Channel9.id-Jakarta. Salah satu cara membentengi dari serangan siber yaitu dengan menggunakan perangkat lunak atau software yang legal. Hal ini sebagaimana rekomendasi dari lembaga advokasi perangkat lunak BSA The Software Alliance.
“Serangan siber bisa terjadi karena menggunakan software yang tidak berlisensi atau ilegal,” ungkap Direktur Senior BSA Tarun Sawney, dikutip dari Antara, Rabu (26/8).
Berdasarkan temuan BSA Global Software Survey pada 2018 lalu, software tak berlisensi kerap disusupi malware atau masalah keamanan lainnya. Tak ayal bila rentan diserang. Satu dari tiga organisasi yang menggunakan software ilegal berpeluang terkena serangan siber.
Mengutip data dari IDC, BSA dalam survei tersebut mendapati satu perangkat yang diserang malware membutuhkan biaya sekitar 10 ribu USD agar bisa pulih.
Rata-rata perusahaan harus menghabiskan 2,4 juta USD untuk memulihkan seluruh perangkat yang diserang malware.
Sebagai informasi, perubahan pola kerja akibat pandemi Covid-19–yang membuat karyawan harus bekerja dari rumah dan menggunakan perangkat dan sambungan pribadi, meningkatkan risiko penyerangan siber.
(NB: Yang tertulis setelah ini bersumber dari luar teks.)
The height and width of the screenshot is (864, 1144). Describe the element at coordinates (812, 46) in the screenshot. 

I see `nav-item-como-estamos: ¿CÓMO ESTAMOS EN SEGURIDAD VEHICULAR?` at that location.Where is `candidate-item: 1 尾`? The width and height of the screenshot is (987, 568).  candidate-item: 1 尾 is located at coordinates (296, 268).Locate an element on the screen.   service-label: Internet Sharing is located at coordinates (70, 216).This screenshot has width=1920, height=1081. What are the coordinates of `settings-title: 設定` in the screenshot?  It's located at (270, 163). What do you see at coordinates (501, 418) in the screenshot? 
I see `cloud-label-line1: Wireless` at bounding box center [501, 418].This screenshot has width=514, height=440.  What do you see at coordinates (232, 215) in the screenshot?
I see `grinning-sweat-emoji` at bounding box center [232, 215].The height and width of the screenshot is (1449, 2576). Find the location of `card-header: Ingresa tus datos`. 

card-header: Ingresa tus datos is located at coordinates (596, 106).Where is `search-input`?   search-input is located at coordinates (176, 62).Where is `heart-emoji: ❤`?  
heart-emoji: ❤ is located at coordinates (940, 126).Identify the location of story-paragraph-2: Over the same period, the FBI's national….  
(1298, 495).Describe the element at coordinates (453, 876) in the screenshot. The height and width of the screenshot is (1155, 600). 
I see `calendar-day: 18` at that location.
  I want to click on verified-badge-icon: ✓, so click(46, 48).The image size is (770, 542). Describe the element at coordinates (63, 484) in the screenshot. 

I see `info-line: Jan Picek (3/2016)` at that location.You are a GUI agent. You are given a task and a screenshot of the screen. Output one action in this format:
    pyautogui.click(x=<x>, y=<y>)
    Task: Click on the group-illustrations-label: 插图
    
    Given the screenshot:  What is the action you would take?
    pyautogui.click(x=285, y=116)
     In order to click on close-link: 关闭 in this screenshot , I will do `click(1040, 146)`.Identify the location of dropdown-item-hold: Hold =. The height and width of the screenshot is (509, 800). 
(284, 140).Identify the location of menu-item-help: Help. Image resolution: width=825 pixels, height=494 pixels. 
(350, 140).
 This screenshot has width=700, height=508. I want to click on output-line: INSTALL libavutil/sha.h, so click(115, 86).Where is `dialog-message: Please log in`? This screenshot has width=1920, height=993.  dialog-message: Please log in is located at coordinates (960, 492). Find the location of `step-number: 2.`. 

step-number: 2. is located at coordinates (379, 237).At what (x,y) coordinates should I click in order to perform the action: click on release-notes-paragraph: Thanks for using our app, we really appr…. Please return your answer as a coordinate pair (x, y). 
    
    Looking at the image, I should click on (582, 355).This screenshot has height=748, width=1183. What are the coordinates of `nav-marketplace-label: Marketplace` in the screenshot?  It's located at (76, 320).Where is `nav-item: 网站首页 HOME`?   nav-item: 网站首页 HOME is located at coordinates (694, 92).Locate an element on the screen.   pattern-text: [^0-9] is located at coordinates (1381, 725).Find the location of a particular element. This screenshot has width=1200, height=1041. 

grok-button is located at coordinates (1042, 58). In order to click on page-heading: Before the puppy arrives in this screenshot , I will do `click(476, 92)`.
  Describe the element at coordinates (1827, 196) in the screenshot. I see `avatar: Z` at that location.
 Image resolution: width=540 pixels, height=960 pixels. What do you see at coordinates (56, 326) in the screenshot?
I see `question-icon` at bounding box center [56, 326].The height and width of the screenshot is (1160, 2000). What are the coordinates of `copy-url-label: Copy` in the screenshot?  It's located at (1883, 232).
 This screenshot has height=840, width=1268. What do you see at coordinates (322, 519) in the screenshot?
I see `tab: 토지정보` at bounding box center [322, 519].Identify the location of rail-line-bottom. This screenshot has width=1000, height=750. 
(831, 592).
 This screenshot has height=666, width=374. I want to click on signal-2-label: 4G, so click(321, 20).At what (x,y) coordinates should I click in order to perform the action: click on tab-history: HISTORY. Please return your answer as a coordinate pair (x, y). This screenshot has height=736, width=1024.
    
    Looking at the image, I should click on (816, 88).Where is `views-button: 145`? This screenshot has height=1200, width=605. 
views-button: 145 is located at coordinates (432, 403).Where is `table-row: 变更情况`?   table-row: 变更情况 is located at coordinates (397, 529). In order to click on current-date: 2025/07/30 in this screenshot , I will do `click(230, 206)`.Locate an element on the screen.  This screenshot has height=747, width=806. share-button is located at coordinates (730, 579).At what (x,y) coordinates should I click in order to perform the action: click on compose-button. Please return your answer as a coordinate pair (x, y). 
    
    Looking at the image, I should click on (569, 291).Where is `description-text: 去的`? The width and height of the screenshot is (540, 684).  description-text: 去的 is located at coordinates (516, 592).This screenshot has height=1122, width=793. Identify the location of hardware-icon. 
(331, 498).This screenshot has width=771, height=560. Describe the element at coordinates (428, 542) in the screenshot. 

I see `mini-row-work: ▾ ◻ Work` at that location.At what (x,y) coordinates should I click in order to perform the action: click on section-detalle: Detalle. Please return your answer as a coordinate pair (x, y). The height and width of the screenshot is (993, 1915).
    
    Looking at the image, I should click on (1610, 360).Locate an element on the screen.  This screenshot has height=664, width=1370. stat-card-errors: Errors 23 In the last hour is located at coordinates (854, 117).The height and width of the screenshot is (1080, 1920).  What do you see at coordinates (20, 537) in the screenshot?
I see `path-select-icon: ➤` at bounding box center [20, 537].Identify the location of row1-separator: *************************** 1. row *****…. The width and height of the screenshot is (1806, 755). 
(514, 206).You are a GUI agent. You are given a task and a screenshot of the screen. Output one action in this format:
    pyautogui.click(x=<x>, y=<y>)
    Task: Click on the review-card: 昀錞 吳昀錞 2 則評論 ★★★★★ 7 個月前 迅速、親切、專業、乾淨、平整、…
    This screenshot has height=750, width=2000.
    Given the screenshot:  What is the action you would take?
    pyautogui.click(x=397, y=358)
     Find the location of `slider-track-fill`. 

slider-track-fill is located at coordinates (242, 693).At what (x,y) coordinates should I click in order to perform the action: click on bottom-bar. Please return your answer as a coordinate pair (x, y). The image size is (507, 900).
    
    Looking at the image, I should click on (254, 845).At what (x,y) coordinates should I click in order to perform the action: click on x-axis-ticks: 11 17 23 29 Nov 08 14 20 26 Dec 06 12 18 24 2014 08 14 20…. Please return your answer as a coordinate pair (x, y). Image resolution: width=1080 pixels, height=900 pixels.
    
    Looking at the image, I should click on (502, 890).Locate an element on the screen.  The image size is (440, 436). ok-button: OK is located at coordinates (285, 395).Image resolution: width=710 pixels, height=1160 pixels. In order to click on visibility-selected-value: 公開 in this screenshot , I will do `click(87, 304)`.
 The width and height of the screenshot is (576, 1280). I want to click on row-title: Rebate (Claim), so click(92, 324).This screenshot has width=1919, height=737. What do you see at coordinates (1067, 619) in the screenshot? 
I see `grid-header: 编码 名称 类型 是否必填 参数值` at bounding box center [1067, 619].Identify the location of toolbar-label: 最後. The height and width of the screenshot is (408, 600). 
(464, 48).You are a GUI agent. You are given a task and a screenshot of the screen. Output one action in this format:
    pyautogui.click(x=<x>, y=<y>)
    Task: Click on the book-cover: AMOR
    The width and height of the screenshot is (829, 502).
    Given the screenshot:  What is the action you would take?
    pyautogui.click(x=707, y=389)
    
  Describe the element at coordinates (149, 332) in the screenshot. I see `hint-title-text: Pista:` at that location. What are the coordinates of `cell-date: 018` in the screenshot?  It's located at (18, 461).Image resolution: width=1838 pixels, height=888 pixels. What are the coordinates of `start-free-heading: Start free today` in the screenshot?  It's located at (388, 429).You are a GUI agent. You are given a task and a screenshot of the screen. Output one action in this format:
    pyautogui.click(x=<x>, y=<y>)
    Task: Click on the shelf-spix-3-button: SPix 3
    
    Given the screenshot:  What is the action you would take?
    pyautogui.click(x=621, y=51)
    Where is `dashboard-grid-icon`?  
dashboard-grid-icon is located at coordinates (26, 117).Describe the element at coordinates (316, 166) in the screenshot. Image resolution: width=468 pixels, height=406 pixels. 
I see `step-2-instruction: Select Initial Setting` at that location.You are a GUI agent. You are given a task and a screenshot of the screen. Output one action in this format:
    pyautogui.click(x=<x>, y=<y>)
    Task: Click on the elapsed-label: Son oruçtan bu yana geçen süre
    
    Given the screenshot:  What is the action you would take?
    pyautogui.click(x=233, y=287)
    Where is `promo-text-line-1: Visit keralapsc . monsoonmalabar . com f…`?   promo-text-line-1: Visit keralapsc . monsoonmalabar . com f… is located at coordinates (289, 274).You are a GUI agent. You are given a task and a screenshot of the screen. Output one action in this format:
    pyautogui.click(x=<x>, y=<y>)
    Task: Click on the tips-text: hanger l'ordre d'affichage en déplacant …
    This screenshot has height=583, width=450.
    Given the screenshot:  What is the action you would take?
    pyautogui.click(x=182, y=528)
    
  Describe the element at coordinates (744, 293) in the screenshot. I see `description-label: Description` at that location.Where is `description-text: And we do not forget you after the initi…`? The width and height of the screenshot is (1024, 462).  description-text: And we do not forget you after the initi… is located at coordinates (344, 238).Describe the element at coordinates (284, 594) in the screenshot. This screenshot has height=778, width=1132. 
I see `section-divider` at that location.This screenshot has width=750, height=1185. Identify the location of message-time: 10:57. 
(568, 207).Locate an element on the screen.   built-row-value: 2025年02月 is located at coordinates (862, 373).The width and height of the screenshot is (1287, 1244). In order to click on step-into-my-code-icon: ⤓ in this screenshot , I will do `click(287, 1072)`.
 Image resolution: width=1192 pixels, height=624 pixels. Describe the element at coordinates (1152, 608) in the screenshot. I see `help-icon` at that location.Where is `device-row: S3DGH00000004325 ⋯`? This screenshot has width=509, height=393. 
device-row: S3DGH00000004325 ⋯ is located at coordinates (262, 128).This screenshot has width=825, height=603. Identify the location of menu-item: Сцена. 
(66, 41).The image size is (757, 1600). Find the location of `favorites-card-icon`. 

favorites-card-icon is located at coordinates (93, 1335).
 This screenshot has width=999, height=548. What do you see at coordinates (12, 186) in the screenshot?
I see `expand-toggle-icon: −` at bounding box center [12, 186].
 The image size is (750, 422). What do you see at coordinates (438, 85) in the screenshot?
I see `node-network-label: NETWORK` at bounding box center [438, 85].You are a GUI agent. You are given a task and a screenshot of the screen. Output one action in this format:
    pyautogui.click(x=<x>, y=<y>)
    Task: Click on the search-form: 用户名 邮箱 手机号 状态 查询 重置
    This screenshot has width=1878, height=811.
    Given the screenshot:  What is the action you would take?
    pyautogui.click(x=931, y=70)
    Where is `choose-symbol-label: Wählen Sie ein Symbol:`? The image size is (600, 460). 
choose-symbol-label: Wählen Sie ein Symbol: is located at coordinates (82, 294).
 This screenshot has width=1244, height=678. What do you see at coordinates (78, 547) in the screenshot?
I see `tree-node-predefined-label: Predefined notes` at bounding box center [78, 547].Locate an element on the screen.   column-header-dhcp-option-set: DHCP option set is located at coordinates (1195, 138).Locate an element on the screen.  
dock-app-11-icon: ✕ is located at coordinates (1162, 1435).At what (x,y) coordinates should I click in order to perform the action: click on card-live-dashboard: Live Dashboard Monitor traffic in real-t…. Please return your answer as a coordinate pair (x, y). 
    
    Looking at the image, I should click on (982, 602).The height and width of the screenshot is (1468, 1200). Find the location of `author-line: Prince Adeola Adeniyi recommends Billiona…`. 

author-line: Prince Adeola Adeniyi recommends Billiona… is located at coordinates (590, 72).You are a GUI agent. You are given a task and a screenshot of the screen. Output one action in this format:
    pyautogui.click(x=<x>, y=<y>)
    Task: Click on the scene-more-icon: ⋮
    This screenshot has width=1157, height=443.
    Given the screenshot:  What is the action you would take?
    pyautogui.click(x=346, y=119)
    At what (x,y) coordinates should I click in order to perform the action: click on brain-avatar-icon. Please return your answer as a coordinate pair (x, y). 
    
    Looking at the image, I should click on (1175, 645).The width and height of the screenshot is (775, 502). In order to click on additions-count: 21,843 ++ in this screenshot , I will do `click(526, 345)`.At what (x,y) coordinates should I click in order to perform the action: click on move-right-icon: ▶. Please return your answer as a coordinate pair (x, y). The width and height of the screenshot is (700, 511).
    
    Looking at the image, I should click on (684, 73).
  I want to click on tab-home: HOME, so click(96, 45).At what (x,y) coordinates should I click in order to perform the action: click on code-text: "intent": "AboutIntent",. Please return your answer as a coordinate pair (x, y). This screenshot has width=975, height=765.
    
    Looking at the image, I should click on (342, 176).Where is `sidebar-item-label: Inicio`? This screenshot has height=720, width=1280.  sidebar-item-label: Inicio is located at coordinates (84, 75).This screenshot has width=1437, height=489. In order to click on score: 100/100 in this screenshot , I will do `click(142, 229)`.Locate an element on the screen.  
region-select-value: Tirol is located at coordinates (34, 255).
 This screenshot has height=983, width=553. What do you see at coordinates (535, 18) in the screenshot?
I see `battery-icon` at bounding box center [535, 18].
Berbeda dengan perusahaan yang memiliki tim TI serta perangkat yang sudah dibentengi dengan beragam fitur keamanan tambahan.
BSA lebih lanjut menjelaskan, saat menggunakan perangkat lunak yang legal, perangkat akan diperbarui secara berkala guna mendapat pengamanan termutakhir.
Pun pengguna akan mendapat notifikasi dan bantuan dari penyedia software ketika ada celah keamanan, sesuatu yang tak didapat dari perangkat lunak ilegal.
BSA juga menyebut bahwa software legal juga telah diuji coba. Sehingga pengguna akan mendapat produk yang stabil.